Exercise aim: The required output is the line with "Instruction: Toggle the" through the final line of the entries, each one exactly as it stands.

Material supplied:
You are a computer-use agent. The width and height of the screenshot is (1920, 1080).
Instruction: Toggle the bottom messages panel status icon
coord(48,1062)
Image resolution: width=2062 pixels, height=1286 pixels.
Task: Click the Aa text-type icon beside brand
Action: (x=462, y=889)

Solution:
Instruction: Toggle the bottom messages panel status icon
coord(48,1062)
Image resolution: width=2062 pixels, height=1286 pixels.
Task: Click the Aa text-type icon beside brand
Action: (x=462, y=889)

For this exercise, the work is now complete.